Она заставляла Ньикелу «дыхнуть», чтобы узнать, пил ли он граппу, а тот смеялся, смущенно подталкивал локтем соседа — словом, вел себя, как мальчишка. Повязанная черным платком голова, большой ястребиный нос и блестящие, как горячая смола, глаза делали мою бабушку францскейну (Франческу) похожей на подругу вождя краснокожих Сидящего Быка. Отношение к животным у нее тоже было необычное: она распознавала у них болезни, угадывала настроение, мысли и хитрости — как было, например, с конем, которого угораздило влюбиться в кошку. «Через три дня задует гарбеин»,— заявляла она уверенно. И не ошибалась. Гарбеин — один из многочисленных ветров, дующих у нас в Романье. Ветер капризный, переменчивый, совершенно непредсказуемый. Для всех, только не для нее.
Была у моей бабушки закадычная подруга, чуть постарше ее, но еще даже покрепче. По вечерам, бывало, она отправлялась в остерию, сажала своего пьяного мужа в тачку и отвозила домой. Звали его Чапалос — это не греческое имя, а просто кличка, означающая: «бери кость». Однажды вечером жена везла его на тачке, а он сидел, свесив ноги через бортик, в отрешенно-униженном состоянии человека, ставшего всеобщим посмешищем. В тот раз наши взгляды встретились, я увидел его глаза под полями старой шляпы.

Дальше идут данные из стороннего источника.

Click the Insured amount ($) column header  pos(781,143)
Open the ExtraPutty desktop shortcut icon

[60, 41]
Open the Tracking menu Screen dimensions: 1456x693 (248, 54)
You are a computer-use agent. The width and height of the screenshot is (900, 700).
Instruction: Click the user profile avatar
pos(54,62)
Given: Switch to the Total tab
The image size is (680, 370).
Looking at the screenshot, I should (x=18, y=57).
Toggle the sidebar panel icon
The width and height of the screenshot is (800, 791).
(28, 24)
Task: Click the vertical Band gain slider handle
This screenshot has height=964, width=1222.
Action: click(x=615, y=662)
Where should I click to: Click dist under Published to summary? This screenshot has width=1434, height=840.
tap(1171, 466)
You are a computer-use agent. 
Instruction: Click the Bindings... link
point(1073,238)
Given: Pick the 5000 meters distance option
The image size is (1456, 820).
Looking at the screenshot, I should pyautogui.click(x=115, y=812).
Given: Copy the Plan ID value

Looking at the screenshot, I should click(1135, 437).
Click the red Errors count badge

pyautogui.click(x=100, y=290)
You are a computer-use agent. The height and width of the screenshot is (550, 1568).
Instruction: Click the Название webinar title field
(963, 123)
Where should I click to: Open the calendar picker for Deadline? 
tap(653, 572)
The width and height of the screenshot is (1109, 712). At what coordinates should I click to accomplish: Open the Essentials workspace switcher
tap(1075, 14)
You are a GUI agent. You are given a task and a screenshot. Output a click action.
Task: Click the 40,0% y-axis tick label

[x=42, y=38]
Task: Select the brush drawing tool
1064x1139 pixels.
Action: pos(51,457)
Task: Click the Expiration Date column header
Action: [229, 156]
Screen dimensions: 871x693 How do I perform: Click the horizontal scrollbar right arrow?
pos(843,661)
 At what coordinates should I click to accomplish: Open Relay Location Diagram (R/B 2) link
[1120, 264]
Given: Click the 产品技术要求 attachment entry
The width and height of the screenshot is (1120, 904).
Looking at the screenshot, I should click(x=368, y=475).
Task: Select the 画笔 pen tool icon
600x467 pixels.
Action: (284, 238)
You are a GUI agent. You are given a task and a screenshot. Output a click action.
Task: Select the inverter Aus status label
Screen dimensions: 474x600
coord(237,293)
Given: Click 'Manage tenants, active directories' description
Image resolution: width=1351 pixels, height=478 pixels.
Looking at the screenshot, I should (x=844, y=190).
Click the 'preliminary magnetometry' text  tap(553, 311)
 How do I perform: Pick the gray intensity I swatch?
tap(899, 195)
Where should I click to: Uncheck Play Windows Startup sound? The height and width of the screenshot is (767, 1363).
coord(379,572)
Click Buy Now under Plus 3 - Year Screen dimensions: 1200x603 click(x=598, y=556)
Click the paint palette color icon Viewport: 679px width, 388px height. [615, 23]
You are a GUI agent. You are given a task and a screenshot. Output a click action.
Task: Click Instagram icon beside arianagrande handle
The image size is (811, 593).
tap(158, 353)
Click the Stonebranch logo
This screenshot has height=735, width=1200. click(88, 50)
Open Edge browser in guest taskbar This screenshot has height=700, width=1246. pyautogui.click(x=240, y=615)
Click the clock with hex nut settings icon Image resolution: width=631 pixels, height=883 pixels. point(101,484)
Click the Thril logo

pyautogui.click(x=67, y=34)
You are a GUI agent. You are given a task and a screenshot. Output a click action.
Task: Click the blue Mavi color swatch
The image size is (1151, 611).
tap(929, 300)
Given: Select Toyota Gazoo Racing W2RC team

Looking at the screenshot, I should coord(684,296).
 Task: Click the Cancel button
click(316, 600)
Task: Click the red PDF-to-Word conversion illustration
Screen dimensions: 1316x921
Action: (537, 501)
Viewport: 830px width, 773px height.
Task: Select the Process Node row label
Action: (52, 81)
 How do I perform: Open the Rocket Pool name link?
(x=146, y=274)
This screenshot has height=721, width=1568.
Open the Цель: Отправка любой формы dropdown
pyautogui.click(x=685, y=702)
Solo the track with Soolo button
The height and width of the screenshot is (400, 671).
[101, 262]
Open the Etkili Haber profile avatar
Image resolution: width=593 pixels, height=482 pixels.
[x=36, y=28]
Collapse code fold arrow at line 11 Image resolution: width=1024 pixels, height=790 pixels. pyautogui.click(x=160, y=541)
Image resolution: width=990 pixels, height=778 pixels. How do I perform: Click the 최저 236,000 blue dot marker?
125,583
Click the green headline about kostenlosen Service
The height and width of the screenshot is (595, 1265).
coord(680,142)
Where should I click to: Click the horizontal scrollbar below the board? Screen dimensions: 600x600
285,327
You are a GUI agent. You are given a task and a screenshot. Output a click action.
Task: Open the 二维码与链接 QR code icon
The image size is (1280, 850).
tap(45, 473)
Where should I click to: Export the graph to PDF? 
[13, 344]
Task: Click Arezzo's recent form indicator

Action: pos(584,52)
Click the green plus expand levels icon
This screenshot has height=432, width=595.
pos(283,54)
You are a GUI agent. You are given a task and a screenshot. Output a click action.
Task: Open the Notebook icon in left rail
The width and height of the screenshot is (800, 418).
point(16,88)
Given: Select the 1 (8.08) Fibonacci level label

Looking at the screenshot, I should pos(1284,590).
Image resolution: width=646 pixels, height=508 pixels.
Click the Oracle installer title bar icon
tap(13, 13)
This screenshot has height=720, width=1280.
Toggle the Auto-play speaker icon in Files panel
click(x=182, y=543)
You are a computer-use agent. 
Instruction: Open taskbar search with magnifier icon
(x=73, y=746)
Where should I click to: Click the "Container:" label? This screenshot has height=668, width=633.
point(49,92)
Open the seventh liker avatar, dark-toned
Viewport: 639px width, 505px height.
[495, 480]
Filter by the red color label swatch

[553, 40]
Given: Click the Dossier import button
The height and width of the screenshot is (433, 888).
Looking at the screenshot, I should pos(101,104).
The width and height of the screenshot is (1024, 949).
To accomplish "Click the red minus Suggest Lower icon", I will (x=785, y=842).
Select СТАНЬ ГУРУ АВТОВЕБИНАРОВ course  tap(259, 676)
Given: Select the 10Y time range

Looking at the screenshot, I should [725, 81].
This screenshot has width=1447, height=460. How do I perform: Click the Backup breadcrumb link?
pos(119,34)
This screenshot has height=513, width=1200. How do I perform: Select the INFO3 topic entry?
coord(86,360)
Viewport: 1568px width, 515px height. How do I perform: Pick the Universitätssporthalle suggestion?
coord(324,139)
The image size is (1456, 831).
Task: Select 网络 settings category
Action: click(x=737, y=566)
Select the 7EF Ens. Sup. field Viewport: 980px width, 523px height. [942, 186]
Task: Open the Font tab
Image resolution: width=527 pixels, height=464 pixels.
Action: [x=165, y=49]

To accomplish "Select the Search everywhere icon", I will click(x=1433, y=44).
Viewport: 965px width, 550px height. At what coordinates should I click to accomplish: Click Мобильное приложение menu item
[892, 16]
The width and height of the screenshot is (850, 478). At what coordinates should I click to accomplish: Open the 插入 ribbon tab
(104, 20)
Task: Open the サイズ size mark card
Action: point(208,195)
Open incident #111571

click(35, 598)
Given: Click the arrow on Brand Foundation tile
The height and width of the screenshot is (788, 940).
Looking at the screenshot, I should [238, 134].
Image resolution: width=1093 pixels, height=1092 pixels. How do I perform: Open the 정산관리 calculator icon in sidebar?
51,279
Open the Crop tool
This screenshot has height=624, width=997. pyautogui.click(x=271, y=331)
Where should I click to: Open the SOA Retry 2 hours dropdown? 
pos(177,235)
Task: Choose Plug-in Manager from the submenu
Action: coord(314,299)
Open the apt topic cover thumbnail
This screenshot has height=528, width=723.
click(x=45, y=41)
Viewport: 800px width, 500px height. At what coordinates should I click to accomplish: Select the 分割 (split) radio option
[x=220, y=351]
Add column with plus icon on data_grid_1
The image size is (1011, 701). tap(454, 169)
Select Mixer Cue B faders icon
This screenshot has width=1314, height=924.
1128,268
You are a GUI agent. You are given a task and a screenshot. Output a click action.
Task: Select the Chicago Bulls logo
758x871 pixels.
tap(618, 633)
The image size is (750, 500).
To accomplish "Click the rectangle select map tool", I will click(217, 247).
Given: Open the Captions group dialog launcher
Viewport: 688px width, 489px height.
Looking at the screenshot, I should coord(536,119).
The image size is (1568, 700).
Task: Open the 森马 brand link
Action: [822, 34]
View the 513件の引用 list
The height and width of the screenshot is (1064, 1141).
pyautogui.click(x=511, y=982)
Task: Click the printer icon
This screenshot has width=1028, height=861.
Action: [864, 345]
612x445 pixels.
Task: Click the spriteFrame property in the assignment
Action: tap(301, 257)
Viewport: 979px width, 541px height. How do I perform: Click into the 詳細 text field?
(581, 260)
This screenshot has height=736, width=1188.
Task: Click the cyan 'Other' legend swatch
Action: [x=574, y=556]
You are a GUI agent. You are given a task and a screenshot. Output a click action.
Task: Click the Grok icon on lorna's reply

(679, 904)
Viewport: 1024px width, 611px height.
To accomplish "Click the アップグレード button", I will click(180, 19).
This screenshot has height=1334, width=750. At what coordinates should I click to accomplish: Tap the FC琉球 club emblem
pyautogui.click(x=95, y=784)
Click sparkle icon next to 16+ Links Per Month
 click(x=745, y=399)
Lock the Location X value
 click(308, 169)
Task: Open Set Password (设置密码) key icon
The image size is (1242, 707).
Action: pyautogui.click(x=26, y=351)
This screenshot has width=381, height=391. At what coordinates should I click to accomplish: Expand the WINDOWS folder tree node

Крестьяне часто ссорились между собой. Три престарелые сестрицы целых двадцать лет грызлись из-за какого-то наследства со своим соседом-извращенцем. Они кидались комьями навоза, крали друг у друга кур, передвигали туда-сюда межевые колышки. А однажды на рассвете, просовещавшись, по-видимому, всю ночь, сестры ворвались в дом к соседу и отдубасили его до потери сознания выбивалками для одежды. Когда-нибудь я, может быть, сделаю фильм о крестьянах Романьи — этакий вестерн, но без стрельбы — и назову его «Ошадламадона». Это ругательство, но звучит ведь оно не хуже, чем «Расёмон».